*Work order*. Every line from the one with "Task: Open the text alignment tool" through the end of the material should be written out character for character. Lines before it are excluded.

*Entries provided*.
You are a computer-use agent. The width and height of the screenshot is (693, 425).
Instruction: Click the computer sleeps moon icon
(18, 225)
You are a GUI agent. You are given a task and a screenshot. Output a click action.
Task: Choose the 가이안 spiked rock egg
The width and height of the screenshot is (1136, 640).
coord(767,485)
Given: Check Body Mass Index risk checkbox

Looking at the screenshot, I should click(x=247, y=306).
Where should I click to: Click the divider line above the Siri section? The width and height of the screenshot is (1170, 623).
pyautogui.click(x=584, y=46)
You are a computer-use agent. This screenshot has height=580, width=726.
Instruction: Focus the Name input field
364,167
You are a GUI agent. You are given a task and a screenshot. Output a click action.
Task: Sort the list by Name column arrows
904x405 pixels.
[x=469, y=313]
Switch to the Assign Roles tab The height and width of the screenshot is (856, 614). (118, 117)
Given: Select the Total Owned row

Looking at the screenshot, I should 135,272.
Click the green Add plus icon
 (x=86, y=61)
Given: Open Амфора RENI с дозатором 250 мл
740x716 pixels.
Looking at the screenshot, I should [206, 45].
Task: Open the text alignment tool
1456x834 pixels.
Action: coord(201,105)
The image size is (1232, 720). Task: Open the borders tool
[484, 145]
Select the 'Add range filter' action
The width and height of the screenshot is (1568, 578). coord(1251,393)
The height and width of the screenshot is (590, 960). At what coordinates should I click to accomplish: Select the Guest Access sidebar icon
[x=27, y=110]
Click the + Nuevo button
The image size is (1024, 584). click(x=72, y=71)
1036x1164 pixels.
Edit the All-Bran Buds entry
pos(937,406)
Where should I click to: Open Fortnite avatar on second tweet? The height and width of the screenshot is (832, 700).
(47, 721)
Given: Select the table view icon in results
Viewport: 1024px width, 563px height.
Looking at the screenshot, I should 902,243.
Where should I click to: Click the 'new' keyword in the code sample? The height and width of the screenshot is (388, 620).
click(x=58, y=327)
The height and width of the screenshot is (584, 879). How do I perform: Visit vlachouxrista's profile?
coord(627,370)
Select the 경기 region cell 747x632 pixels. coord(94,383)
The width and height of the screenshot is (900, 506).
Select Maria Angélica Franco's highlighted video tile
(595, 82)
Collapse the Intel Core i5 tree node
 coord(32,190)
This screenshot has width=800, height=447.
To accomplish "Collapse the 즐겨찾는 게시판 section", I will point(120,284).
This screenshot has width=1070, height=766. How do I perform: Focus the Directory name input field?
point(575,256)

*Exercise answer*.
Task: Open the text alignment tool
1456x834 pixels.
Action: coord(201,105)
The image size is (1232, 720). Task: Open the borders tool
[484, 145]
Select the 'Add range filter' action
The width and height of the screenshot is (1568, 578). coord(1251,393)
The height and width of the screenshot is (590, 960). At what coordinates should I click to accomplish: Select the Guest Access sidebar icon
[x=27, y=110]
Click the + Nuevo button
The image size is (1024, 584). click(x=72, y=71)
1036x1164 pixels.
Edit the All-Bran Buds entry
pos(937,406)
Where should I click to: Open Fortnite avatar on second tweet? The height and width of the screenshot is (832, 700).
(47, 721)
Given: Select the table view icon in results
Viewport: 1024px width, 563px height.
Looking at the screenshot, I should 902,243.
Where should I click to: Click the 'new' keyword in the code sample? The height and width of the screenshot is (388, 620).
click(x=58, y=327)
The height and width of the screenshot is (584, 879). How do I perform: Visit vlachouxrista's profile?
coord(627,370)
Select the 경기 region cell 747x632 pixels. coord(94,383)
The width and height of the screenshot is (900, 506).
Select Maria Angélica Franco's highlighted video tile
(595, 82)
Collapse the Intel Core i5 tree node
 coord(32,190)
This screenshot has width=800, height=447.
To accomplish "Collapse the 즐겨찾는 게시판 section", I will point(120,284).
This screenshot has width=1070, height=766. How do I perform: Focus the Directory name input field?
point(575,256)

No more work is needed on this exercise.